Bridge Phantasy Piano Quartet in F# minor
Howells Piano Quartet in A minor Op21
Alwyn Rhapsody for Piano Quartet
Scott Piano Quartet Op 16
Meridian CDE 84547

Piano chamber music, as Francis Pott's admirable notes to these discs remind us, presents problems of integration and balance unique to each combination of instruments – the piano quartet is arguably the hardest to write for, against Thomas Dunhill's choice of the trio referred to by Pott, since the natural 'oppositions' of piano v string quartet, or two hands v two string players are not available. Precisely because of the compositional challenge, there are probably more good examples of quartets then quintets – certainly Tovey believed so.

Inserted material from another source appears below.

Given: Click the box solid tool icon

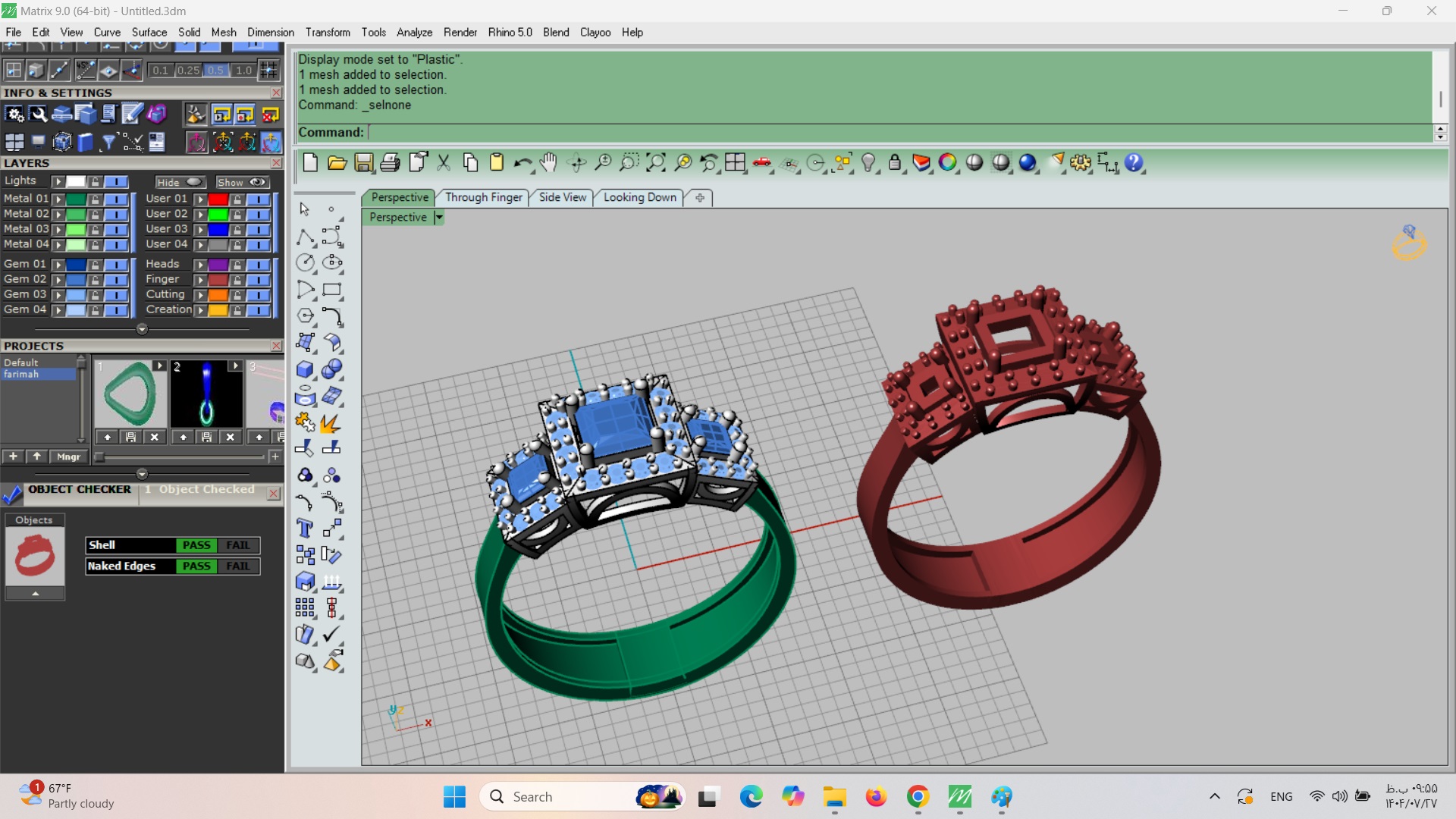Looking at the screenshot, I should click(x=305, y=369).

Apart from detailed notes on the repertoire, always helpful when neglected pieces are revived, Pott rightly points to the well-known influence of Brahms on the chamber writing of the early part of the 20th century, and the neglected, but equal importance of Faure as a model. The opening of the Hurlstone, for example, seems a direct homage to the Faure First Piano Quartet, while both its last movement and the Dunhill's more than gesture at the Brahms Piano Quintet. The Quilter, for example, is extremely convincing pastiche in the style of Brahms' Hungarian dances.

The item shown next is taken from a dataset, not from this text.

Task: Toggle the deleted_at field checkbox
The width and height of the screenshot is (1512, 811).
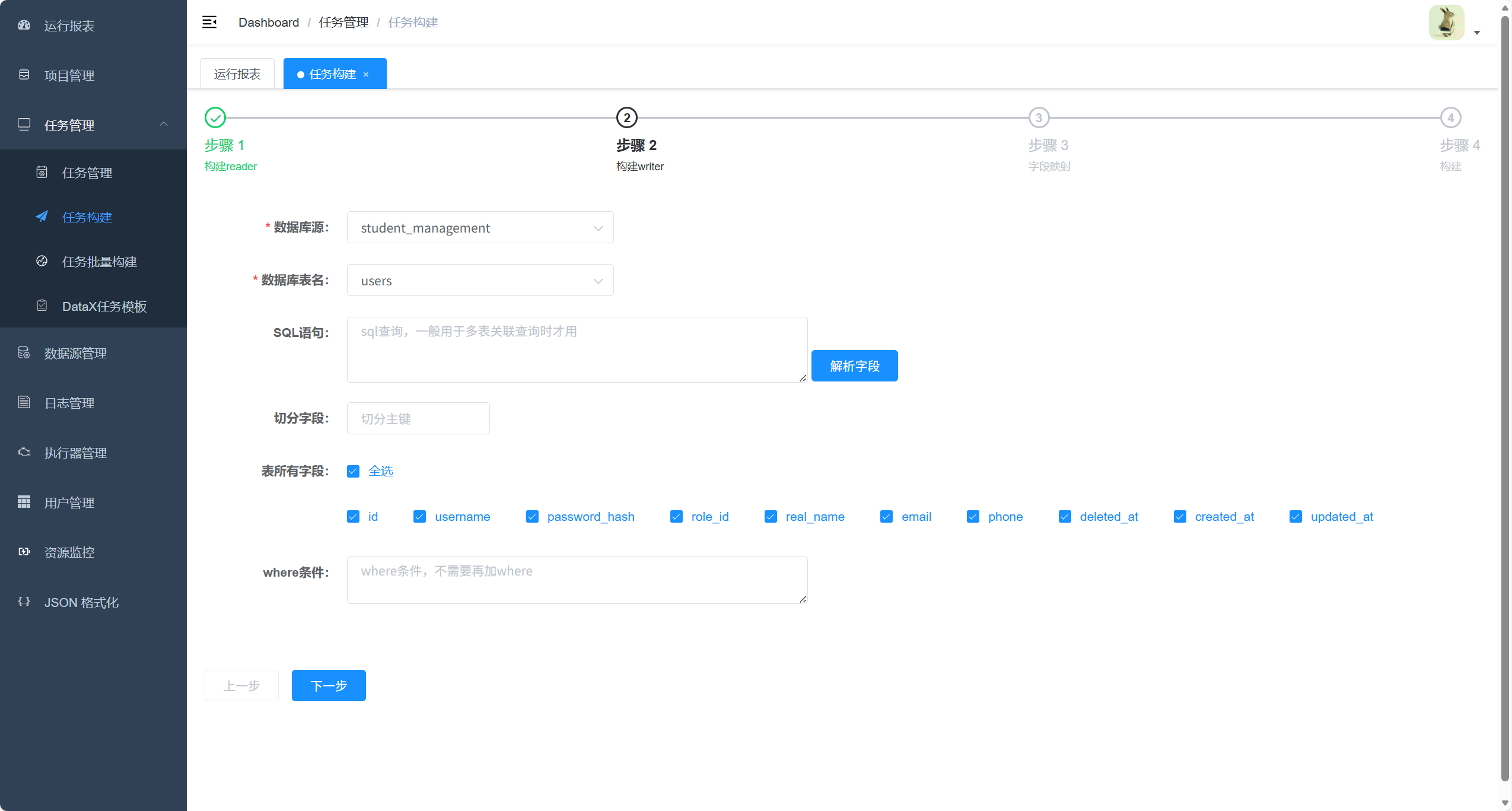Action: [x=1065, y=517]
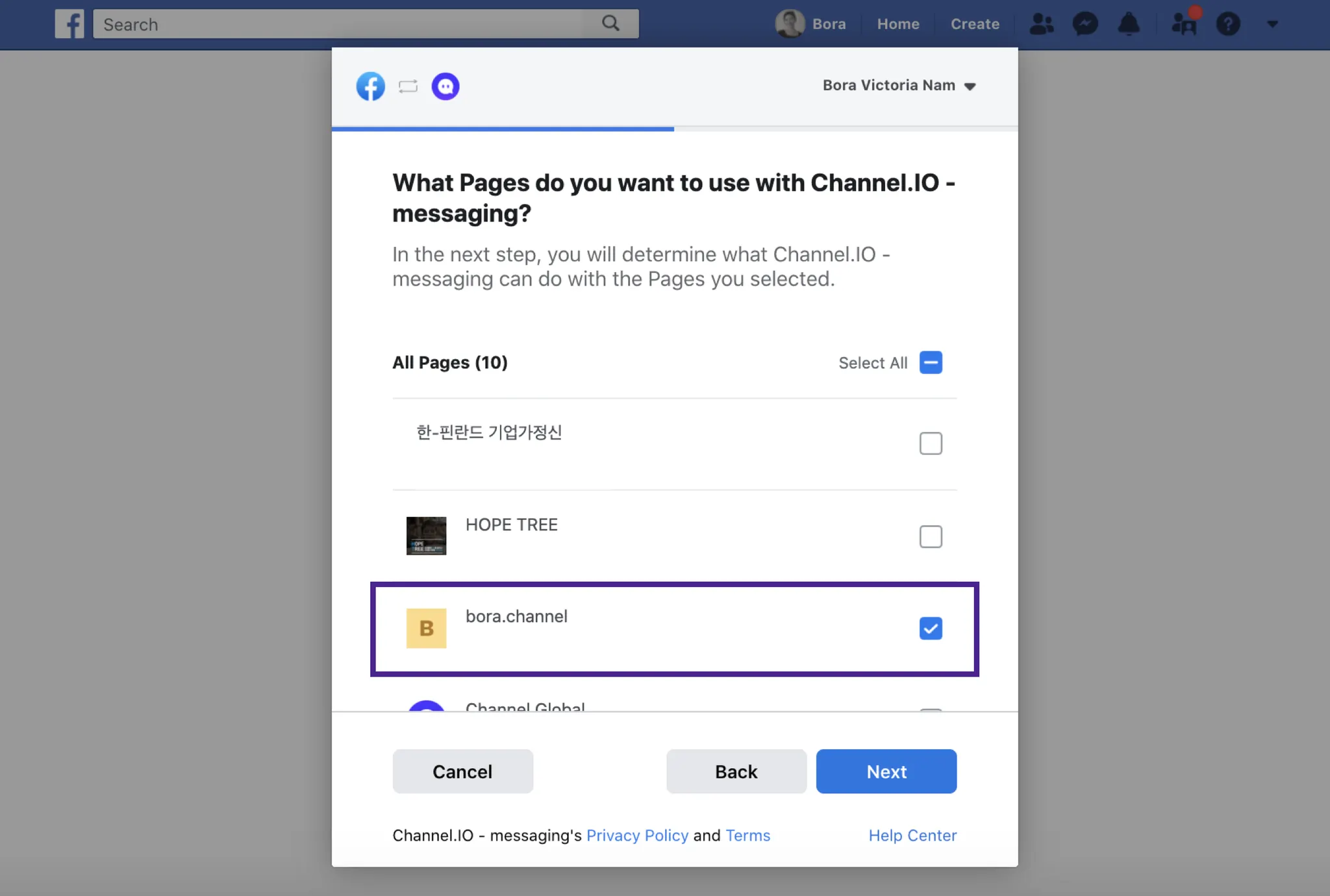
Task: Click the Channel.IO app icon in dialog
Action: coord(445,86)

The playing is always neat and adequate, but lacks the bite and charisma that are found –say- on the fine series of piano quartet recordings by Domus. Thwaites does not have the same energy, imagination and edge as a Susan Tomes, let alone a Pollini (whose Brahms Piano Quintet with the Italians remains a classic recording in this genre) nor is the string playing – although excellently integrated, as expressive. Listen to – say- the clunkiness of the piano chords in the last movement of the Scott, or the thinness (rather than silveriness) of Stanzeleit's violin in the con sordini third movement. The opening of the Hurlstone, and the Bax are likewise undercharacterised, although there are certainly highlights over the two discs, such as the lively last movement of the Howells (tightly compared to Capriol in the notes). The Bridge, which opens the second disc, is perhaps the most successful piece overall.

Elsewhere on this site, the editor has commented on the distraction of booklet presentation that places so much emphasis on marketing the ensemble (quotes, photos, reference to personnel change that doesn't apply to the artists on the recording), and there is no doubt these discs have very modern production values (they are also partly funded by research grants from Thames Valley University, where the Primroses are based.)

If this series continues, Pott may find it difficult to avoid repeating himself, since the synoptic content of his discussions apply to all examples of the form. This is without doubt an extremely worthy project, a snapshot of English musical culture in that neglected period between Stanford /Parry and Britten /Tippett and an insight into various artistic solutions to a particular form, as well as a means of bringing neglected repertoire to light.

Very pleasant listening, although those brought up on the Schumanm, Brahms, Dvorak and Faure quartets will be left wanting something more, from both composers and performers.